WORK ITEM:
After finding the line containing "The height and width of the screenshot is (1443, 2266)." below, please output that line and each following one through the line containing "Given: Click the Jan 2024 axis label", exactly as written.
________________________________________
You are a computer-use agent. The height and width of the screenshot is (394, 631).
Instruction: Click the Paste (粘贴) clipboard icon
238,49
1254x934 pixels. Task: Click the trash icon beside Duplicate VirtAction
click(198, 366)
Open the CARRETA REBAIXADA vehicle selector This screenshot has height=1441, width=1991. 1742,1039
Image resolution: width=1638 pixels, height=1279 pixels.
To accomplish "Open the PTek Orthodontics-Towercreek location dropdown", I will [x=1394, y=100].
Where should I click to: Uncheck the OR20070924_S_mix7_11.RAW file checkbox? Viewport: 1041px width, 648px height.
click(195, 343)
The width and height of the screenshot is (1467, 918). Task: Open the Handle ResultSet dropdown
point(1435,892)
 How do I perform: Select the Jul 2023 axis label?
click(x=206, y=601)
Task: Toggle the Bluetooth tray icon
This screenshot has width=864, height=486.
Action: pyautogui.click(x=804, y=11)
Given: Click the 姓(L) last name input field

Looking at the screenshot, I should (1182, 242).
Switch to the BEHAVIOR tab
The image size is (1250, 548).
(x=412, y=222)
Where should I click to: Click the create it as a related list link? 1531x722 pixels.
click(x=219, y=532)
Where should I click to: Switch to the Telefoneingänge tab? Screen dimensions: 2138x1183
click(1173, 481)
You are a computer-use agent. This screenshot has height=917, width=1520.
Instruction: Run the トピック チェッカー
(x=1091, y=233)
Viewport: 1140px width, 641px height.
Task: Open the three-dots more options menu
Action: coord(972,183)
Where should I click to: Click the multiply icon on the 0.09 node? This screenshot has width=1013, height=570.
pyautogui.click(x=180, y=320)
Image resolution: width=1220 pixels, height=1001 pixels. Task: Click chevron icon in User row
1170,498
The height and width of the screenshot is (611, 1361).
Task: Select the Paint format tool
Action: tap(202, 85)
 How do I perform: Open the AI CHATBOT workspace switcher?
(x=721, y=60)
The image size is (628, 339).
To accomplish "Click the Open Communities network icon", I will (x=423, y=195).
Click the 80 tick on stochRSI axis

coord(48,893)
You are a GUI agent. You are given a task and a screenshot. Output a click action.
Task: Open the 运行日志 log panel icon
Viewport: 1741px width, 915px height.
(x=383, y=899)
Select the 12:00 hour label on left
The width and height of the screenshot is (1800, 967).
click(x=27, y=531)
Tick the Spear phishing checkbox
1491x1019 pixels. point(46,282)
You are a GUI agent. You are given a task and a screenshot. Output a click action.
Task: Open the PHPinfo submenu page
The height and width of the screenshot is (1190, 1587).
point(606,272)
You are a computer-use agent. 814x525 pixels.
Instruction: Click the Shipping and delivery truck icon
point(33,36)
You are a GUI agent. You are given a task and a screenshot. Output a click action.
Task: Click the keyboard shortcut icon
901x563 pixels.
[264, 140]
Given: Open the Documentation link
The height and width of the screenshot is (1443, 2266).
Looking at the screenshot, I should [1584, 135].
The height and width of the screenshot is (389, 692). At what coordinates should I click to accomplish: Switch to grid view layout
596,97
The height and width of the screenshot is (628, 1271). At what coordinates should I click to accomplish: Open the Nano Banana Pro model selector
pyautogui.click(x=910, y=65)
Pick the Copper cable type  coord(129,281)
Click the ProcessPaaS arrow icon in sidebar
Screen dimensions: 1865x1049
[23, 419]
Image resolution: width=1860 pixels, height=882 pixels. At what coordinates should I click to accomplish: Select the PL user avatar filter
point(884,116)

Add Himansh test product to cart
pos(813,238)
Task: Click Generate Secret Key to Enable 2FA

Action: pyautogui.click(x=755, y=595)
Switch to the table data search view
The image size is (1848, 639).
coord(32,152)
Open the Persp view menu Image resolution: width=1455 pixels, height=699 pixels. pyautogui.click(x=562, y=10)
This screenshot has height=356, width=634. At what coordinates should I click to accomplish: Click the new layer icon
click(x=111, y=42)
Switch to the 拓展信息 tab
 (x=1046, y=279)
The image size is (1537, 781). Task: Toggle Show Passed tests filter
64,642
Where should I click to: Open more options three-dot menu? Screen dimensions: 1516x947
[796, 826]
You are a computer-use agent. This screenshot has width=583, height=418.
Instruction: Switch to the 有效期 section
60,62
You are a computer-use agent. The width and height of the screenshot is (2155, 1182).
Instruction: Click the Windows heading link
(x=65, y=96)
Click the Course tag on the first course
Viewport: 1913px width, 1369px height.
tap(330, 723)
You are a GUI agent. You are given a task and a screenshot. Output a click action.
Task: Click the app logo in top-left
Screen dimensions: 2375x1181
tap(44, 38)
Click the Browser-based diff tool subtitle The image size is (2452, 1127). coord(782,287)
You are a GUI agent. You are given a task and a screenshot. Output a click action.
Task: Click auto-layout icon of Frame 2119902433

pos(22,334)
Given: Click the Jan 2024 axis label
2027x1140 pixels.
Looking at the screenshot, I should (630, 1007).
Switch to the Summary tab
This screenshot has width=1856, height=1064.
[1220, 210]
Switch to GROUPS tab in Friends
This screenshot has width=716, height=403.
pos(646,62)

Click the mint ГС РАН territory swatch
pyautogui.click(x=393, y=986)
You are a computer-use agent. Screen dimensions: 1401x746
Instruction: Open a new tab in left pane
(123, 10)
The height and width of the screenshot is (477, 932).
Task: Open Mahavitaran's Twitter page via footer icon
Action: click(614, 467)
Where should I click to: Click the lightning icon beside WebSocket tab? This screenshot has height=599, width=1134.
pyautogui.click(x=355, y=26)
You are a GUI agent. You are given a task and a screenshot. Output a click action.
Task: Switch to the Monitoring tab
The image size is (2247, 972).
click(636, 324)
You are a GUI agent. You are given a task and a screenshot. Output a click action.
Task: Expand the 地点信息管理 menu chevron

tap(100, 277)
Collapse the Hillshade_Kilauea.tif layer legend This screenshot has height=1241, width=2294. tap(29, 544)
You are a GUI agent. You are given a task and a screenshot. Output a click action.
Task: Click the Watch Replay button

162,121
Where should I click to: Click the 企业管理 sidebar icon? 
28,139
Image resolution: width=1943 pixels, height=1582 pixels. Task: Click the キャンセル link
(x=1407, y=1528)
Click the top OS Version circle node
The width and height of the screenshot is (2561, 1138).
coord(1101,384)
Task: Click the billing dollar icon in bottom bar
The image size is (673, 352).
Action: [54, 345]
________________________________________
ANSWER BOX:
The height and width of the screenshot is (1443, 2266).
Looking at the screenshot, I should [1584, 135].
The height and width of the screenshot is (389, 692). At what coordinates should I click to accomplish: Switch to grid view layout
596,97
The height and width of the screenshot is (628, 1271). At what coordinates should I click to accomplish: Open the Nano Banana Pro model selector
pyautogui.click(x=910, y=65)
Pick the Copper cable type  coord(129,281)
Click the ProcessPaaS arrow icon in sidebar
Screen dimensions: 1865x1049
[23, 419]
Image resolution: width=1860 pixels, height=882 pixels. At what coordinates should I click to accomplish: Select the PL user avatar filter
point(884,116)

Add Himansh test product to cart
pos(813,238)
Task: Click Generate Secret Key to Enable 2FA

Action: pyautogui.click(x=755, y=595)
Switch to the table data search view
The image size is (1848, 639).
coord(32,152)
Open the Persp view menu Image resolution: width=1455 pixels, height=699 pixels. pyautogui.click(x=562, y=10)
This screenshot has height=356, width=634. At what coordinates should I click to accomplish: Click the new layer icon
click(x=111, y=42)
Switch to the 拓展信息 tab
 (x=1046, y=279)
The image size is (1537, 781). Task: Toggle Show Passed tests filter
64,642
Where should I click to: Open more options three-dot menu? Screen dimensions: 1516x947
[796, 826]
You are a computer-use agent. This screenshot has width=583, height=418.
Instruction: Switch to the 有效期 section
60,62
You are a computer-use agent. The width and height of the screenshot is (2155, 1182).
Instruction: Click the Windows heading link
(x=65, y=96)
Click the Course tag on the first course
Viewport: 1913px width, 1369px height.
tap(330, 723)
You are a GUI agent. You are given a task and a screenshot. Output a click action.
Task: Click the app logo in top-left
Screen dimensions: 2375x1181
tap(44, 38)
Click the Browser-based diff tool subtitle The image size is (2452, 1127). coord(782,287)
You are a GUI agent. You are given a task and a screenshot. Output a click action.
Task: Click auto-layout icon of Frame 2119902433

pos(22,334)
Given: Click the Jan 2024 axis label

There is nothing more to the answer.